Distributed systems are a special class of systems that are composed of multiple autonomous computers that communicate and coordinate their actions by passing messages to one another.
- Heterogeneity;
- Openness;
- Security;
- Scalability;
- Fault Tolerance;
- Concurrency;
- Transparency;
- Quality of Service (QoS);
Heterogeneity refers to the ability for the system to operate on a variety of different hardware and software components. This is achieved through the implementation of middle-ware in the software layer.
- Different network topologies;
- Hardware;
- Operating systems;
- Programming languages;
- Databases with different paradigms;
- Different environments.
Through numerous norms and standards, the interoperability between different systems has been improved: TCP/IP, HTTP, XML, SOAP, etc.
The openness of a distributed system is defined as the difficulty involved to extend or improve an existing system. This characteristic allows us to reuse a distributed system for multiple functions or to process varying sets of data.
- With the heterogeneity of the system, its specification and documentation must be open to the public;
- RFCs (Request for Comments) are a good example of open specifications;
- Confidentiality: the ability to prevent unauthorized access to information;
- Integrity: the ability to prevent unauthorized modification of information;
- Authentication: the ability to verify the identity of a user or process;
- Authorization: the ability to prevent a user or process from accessing resources that it is not authorized to access;
- Availability: the ability to prevent denial of service attacks.
Challenges:
- Denial of service attacks;
- Identity theft.
Scalability is the ability of a system to cope with increased load by adapting its resources. This characteristic is achieved through the use of load balancing and replication.

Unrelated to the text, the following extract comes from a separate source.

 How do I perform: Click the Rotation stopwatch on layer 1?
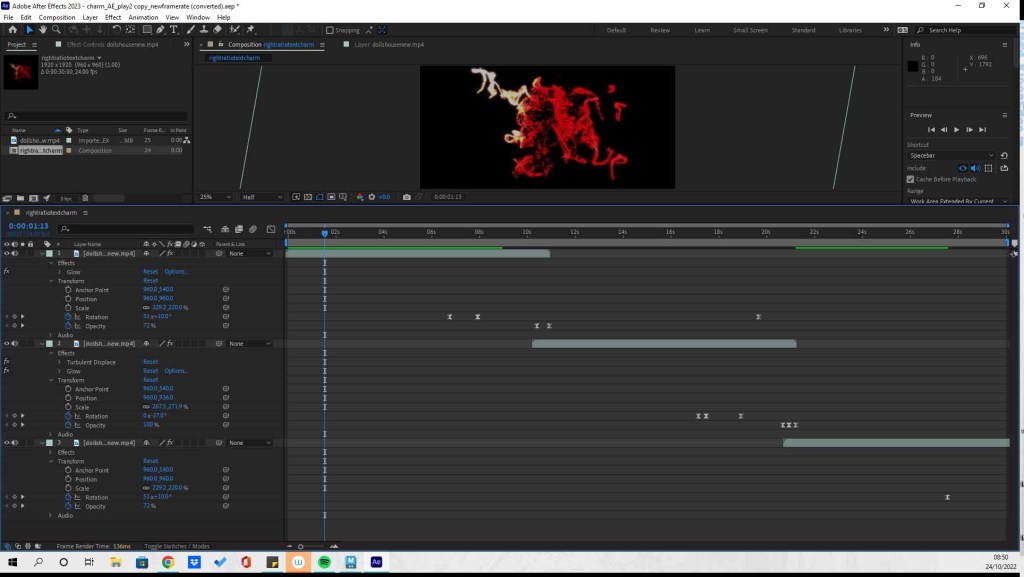tap(69, 317)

- Load balancing: the distribution of the load among multiple servers;
- Replication: the duplication of data and services in multiple servers.

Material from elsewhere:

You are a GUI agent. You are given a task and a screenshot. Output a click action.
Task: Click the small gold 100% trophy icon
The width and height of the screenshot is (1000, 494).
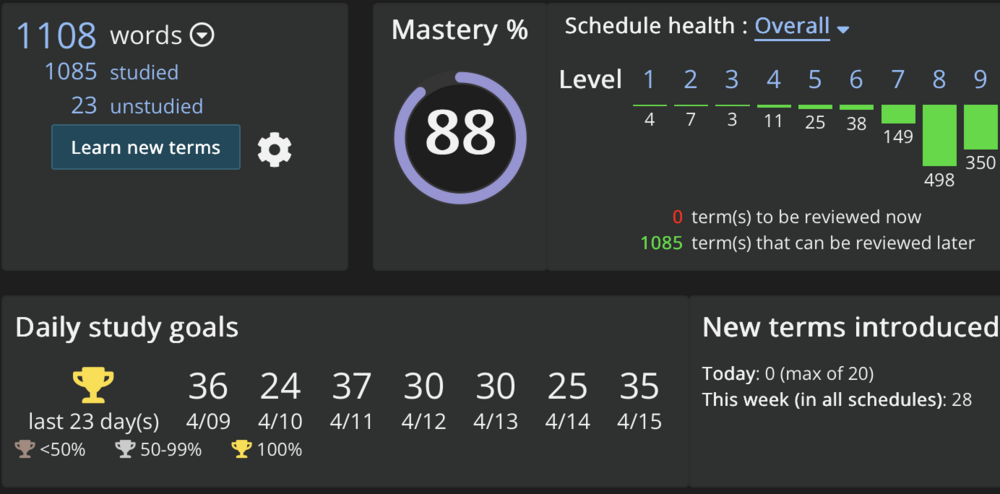241,449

The elasticity of a system is the ability to adapt its resources to the current load automatically. The increase/decrease of resources is dynamic, based on some conditions:
- Increase of CPU usage;
- At a certain time of the day, or day of the week;
- Increase of the number of users.
The key difference between scalability and elasticity is that scalability is manual and elasticity is automatic.

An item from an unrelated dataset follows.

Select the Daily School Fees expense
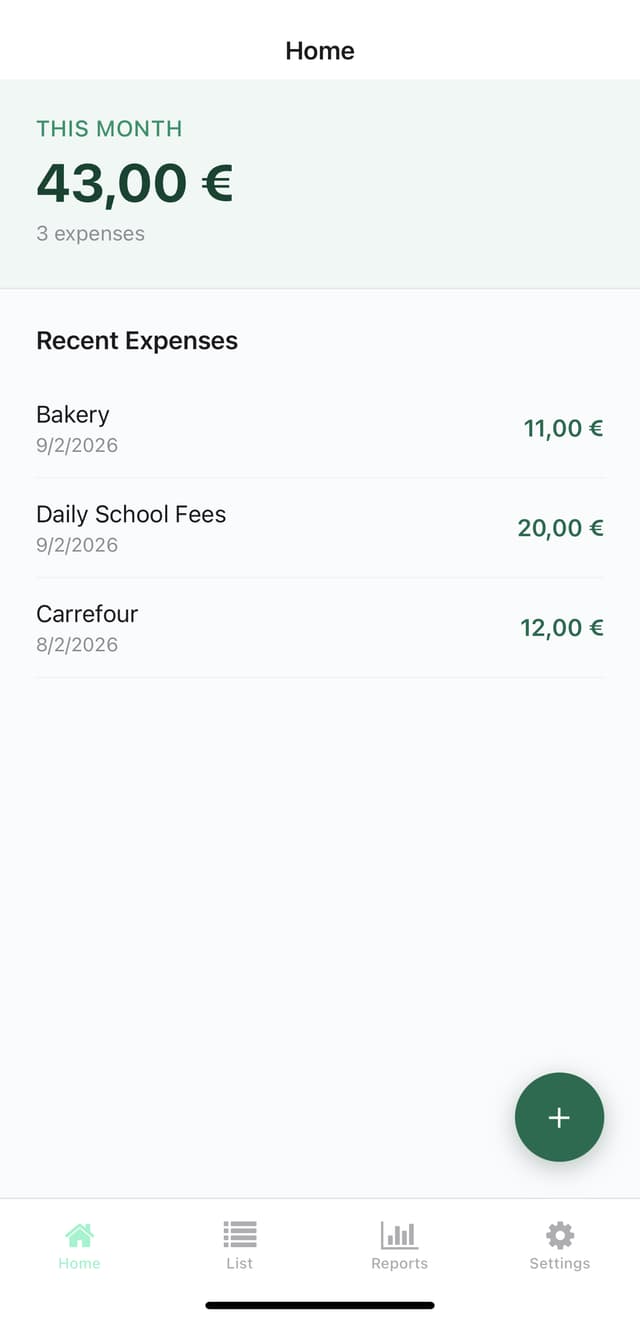640x1321 pixels. 320,528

Fault tolerance is the ability of a system to continue operating in the presence of faults. The faults in a distributed system are partial.
Techniques to achieve fault tolerance:
- Replication: the duplication of data and services in multiple servers (e.g. server clusters, RAID (Redundant Array of Independent Disks));
- Message retransmission: the retransmission of a message that has not been received by the destination;
- Rollback recovery: the recovery of a transaction that has failed.
A Byzantine fault is a fault that is not partial. It is a fault that is malicious and arbitrary. It is a fault that is unpredictable and uncontrollable, that describes the worst case scenario.
A system only has to tolerate Byzantine faults if it stays working even if some parts of the system do not (e.g. a bank system, aerospace systems).
Concurrency is the ability of a system to execute multiple processes at the same time. This characteristic is achieved through the use of synchronization and asynchronization.
The main challenges of concurrency are:
- Transaction management;
- Concurrent access to shared resources;
- Consistency of data.
Transparency is the ability of a system to hide its internal complexity from the user. This characteristic is achieved through the use of abstraction.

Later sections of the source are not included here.